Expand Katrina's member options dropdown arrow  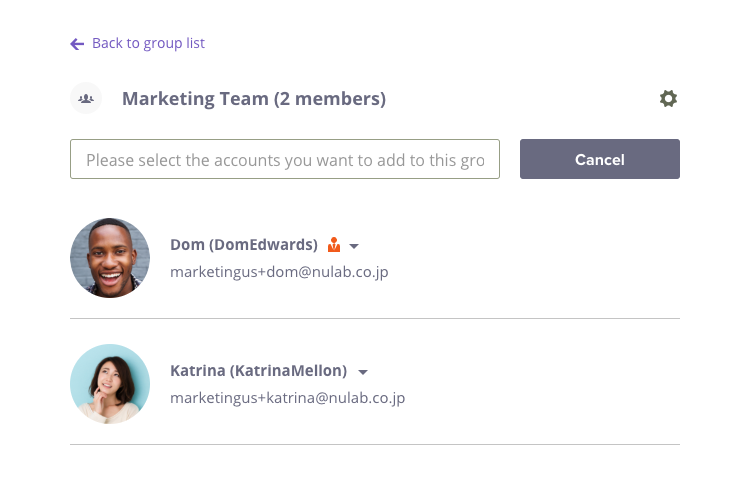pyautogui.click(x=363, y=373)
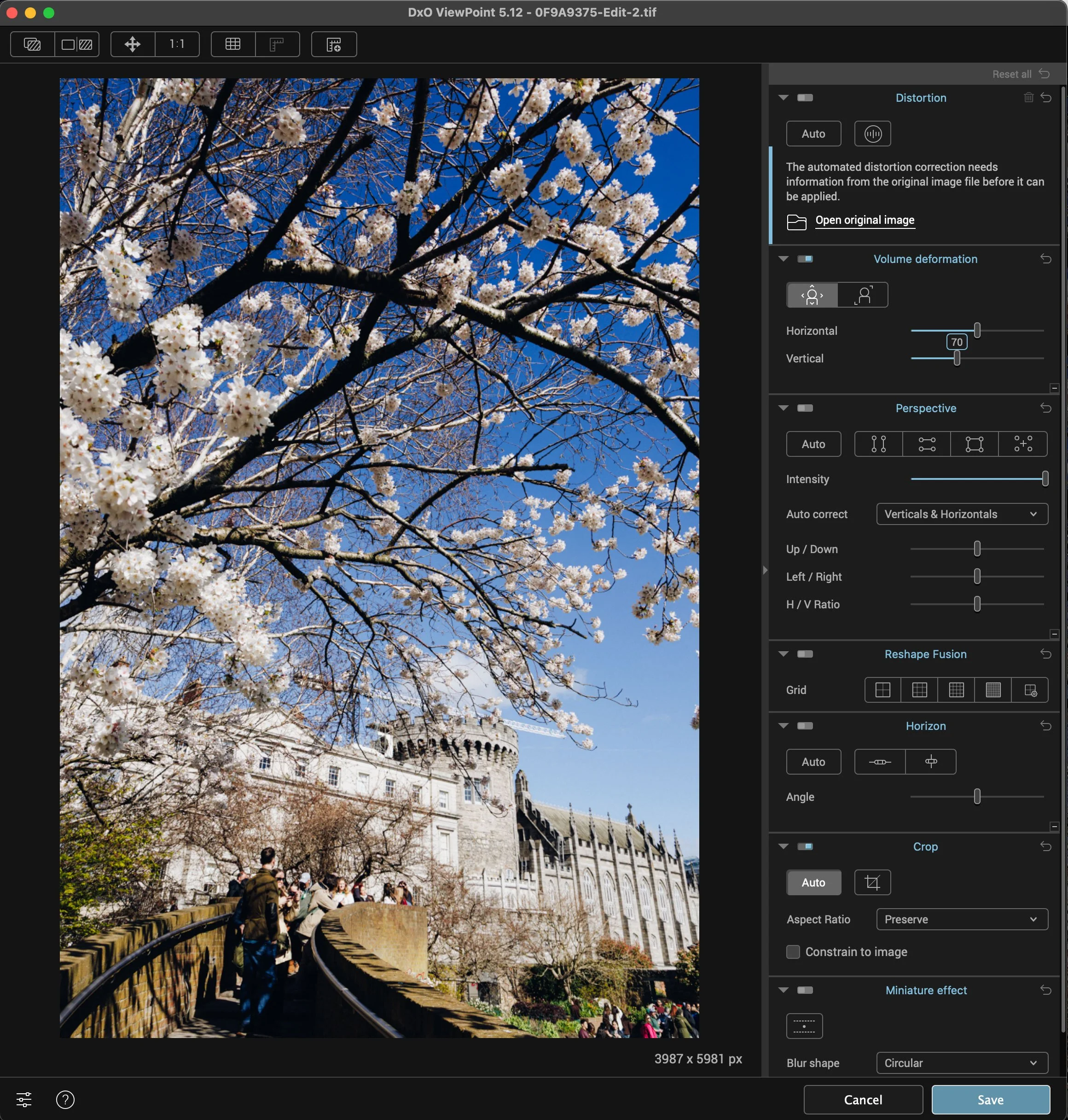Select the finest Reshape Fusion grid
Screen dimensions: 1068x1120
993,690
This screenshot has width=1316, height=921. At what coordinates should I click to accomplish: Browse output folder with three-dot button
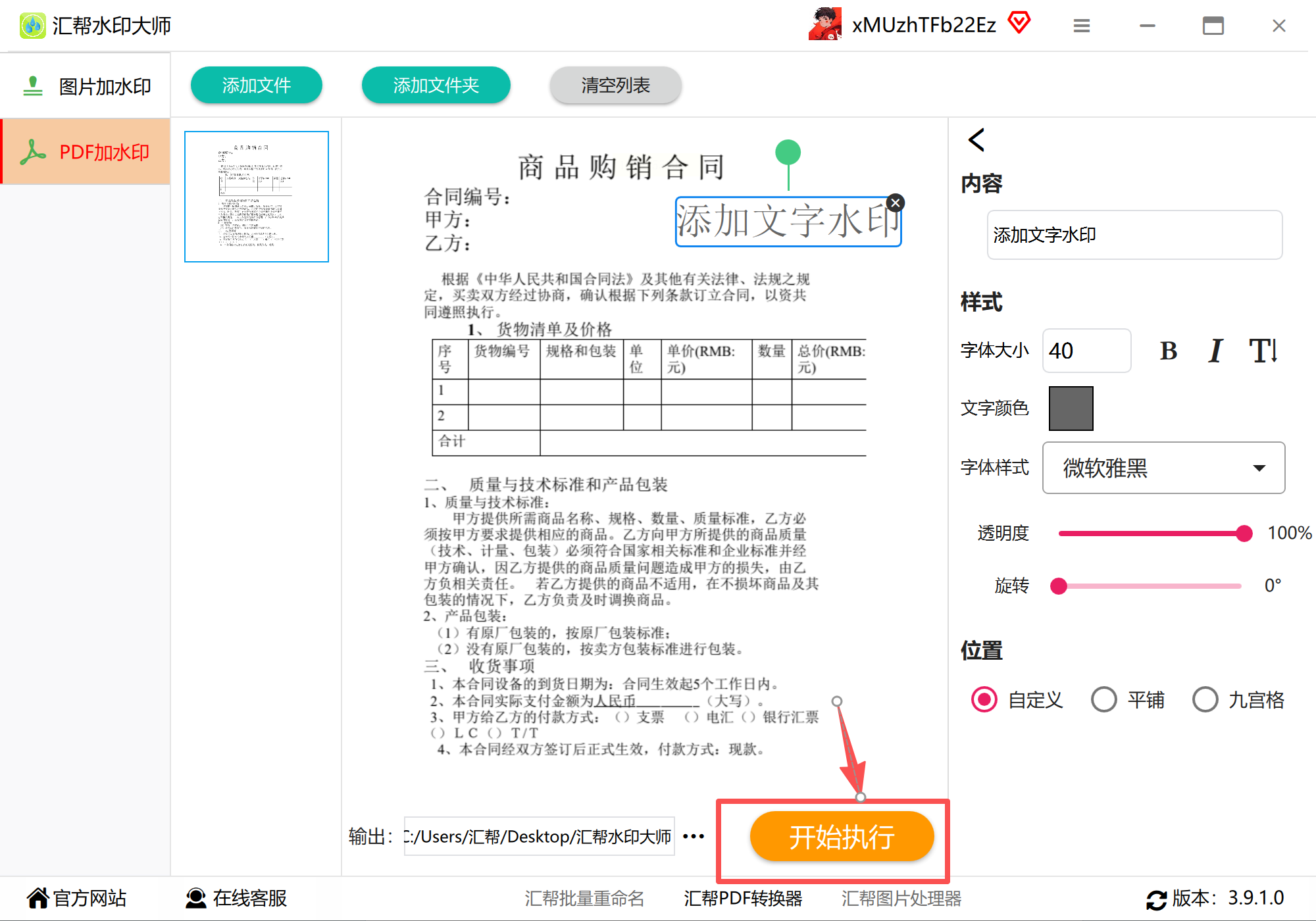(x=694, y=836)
# # # # # # #
* [Goal]
Change "output folder" to "export folder" in the items from the line with "This screenshot has" through the last one, and leave everything else as it is. Don't include the pictures.

* [Correct output]
This screenshot has width=1316, height=921. At what coordinates should I click to accomplish: Browse export folder with three-dot button
(x=694, y=836)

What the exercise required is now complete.